▶ **Problem**: Lines in the entries below where the word "beside" shows up should each be copied.
-- Opening Marker --
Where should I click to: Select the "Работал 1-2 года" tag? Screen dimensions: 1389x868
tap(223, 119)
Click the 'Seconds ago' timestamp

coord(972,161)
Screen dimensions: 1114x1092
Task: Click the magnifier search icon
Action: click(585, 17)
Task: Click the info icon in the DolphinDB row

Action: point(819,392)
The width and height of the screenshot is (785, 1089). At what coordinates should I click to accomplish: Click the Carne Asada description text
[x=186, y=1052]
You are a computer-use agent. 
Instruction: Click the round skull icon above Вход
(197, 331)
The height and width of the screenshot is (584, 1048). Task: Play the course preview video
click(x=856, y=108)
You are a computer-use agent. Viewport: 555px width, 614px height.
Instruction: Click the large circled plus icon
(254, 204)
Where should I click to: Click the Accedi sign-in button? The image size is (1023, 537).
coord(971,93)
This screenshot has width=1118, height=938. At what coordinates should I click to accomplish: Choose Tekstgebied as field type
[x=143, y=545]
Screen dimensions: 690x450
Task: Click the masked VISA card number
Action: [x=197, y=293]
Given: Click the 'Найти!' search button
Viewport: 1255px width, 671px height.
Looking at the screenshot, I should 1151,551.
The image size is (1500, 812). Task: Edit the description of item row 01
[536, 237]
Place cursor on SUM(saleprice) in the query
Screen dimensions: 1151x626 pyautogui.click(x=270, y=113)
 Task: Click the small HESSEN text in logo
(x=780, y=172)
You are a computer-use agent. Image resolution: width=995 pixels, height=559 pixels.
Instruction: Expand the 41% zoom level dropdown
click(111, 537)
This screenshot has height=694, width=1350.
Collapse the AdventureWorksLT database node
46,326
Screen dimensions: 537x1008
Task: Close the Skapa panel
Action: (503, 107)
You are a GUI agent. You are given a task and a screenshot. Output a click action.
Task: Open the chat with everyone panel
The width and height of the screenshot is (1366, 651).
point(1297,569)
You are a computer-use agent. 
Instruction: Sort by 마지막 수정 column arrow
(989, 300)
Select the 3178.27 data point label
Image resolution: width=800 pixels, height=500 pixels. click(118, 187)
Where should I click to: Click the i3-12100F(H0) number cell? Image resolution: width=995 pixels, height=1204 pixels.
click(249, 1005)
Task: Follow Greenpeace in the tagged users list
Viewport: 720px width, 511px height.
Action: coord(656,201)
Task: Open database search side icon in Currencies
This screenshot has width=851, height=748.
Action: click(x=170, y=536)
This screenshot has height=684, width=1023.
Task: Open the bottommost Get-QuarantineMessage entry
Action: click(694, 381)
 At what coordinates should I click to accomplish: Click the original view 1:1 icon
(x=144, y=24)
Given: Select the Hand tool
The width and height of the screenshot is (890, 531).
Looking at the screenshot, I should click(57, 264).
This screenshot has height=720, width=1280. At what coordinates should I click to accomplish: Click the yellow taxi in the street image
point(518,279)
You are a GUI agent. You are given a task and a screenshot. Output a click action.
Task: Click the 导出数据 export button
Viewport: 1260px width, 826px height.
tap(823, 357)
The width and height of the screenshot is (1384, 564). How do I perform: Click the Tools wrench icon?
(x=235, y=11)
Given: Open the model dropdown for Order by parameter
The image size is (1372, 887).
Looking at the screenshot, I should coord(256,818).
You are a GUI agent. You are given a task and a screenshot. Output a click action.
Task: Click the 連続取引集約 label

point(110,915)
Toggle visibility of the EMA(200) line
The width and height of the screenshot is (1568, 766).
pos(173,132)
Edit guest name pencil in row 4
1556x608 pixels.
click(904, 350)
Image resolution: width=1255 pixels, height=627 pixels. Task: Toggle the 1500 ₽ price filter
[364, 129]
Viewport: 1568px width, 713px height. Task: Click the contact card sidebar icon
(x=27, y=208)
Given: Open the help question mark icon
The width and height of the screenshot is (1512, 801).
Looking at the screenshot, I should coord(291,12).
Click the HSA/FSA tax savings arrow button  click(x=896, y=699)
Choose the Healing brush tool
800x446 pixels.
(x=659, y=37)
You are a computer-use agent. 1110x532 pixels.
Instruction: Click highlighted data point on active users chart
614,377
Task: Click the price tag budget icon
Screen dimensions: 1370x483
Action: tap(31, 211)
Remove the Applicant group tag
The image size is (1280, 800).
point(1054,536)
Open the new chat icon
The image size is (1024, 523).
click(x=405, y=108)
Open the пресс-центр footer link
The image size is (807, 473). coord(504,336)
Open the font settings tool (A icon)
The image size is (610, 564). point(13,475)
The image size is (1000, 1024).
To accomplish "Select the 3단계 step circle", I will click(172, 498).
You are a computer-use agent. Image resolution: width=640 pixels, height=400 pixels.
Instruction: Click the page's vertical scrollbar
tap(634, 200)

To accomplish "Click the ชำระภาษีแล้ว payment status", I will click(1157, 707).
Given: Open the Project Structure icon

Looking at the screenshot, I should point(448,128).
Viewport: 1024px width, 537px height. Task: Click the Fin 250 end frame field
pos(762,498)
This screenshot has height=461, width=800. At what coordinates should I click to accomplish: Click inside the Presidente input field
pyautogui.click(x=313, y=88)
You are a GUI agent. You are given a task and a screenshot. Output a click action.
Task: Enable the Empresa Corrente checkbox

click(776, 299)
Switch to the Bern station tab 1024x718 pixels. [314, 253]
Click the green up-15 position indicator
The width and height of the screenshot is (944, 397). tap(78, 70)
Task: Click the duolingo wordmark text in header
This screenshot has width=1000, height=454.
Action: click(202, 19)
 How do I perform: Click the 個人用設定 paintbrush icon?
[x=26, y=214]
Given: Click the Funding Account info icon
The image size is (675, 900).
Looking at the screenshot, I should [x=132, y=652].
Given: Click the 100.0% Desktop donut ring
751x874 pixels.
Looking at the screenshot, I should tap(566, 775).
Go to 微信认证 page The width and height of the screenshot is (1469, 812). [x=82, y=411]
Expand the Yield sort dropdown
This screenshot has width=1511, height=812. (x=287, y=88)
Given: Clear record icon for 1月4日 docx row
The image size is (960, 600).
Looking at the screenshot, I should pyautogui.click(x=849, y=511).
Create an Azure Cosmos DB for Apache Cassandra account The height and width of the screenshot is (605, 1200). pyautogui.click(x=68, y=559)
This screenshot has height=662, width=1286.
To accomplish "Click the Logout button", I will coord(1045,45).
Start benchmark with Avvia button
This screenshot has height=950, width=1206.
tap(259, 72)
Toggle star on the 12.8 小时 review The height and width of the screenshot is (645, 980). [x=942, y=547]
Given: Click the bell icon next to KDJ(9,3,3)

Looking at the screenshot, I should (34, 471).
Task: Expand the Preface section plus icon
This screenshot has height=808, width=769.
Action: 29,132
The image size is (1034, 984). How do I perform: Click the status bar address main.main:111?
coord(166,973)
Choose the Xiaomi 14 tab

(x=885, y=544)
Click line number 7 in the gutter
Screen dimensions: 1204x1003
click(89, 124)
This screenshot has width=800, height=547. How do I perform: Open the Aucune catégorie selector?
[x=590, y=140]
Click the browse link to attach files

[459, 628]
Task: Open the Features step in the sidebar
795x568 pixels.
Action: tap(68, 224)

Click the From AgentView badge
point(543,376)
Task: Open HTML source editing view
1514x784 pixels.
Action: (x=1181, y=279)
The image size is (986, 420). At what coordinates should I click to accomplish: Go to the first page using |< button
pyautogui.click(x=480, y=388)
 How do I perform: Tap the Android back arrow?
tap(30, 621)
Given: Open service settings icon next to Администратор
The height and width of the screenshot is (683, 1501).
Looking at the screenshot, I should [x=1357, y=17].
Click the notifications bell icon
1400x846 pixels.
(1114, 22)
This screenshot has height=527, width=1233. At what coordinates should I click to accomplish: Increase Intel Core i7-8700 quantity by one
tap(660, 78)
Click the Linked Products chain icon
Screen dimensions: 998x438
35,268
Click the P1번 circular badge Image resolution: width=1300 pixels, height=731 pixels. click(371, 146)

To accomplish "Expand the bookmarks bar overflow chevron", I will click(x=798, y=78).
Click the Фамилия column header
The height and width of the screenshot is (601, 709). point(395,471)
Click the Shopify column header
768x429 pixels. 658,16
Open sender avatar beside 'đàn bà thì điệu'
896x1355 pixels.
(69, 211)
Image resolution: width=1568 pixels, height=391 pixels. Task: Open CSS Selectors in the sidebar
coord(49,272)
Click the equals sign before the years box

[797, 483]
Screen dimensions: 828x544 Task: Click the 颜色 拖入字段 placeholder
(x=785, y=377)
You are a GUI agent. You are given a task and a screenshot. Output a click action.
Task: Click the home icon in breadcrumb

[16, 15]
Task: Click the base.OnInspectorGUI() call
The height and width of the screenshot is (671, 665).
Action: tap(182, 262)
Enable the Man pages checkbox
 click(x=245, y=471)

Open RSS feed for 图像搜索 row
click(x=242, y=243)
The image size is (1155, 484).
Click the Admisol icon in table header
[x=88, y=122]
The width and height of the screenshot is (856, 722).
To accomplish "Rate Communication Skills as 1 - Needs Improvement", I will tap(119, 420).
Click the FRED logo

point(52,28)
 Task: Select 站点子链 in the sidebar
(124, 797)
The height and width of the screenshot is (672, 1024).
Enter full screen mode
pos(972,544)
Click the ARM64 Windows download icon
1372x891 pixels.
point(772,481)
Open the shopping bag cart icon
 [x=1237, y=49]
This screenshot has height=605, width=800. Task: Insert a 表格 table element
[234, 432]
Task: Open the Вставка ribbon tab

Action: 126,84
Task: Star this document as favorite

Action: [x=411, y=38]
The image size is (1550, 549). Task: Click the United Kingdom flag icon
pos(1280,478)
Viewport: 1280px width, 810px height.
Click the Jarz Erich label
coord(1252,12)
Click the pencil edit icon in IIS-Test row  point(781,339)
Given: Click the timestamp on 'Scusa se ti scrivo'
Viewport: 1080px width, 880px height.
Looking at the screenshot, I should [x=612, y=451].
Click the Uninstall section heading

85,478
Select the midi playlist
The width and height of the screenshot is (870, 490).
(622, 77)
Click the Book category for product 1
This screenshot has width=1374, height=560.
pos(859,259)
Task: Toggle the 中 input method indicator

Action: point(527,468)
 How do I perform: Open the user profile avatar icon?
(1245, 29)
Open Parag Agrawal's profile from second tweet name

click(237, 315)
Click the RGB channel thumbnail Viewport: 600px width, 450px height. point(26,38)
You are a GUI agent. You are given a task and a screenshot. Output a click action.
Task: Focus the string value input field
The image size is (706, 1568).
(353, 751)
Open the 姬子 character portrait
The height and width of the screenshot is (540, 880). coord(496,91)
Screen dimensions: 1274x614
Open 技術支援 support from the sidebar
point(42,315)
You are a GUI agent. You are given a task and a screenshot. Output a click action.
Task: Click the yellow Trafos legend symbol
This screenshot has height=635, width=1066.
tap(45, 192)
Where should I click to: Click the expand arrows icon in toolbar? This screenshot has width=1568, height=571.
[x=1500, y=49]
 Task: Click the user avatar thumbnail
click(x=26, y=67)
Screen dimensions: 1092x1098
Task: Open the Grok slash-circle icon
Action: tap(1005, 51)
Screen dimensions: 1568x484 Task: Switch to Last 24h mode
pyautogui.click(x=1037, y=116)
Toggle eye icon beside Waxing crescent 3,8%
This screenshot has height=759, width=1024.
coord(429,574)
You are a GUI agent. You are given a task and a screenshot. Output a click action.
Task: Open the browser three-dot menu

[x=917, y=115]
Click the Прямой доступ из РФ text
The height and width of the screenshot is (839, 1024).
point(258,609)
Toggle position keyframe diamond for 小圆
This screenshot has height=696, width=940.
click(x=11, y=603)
-- Closing Marker --
▶ **Answer area**:
Open sender avatar beside 'đàn bà thì điệu'
Toggle eye icon beside Waxing crescent 3,8%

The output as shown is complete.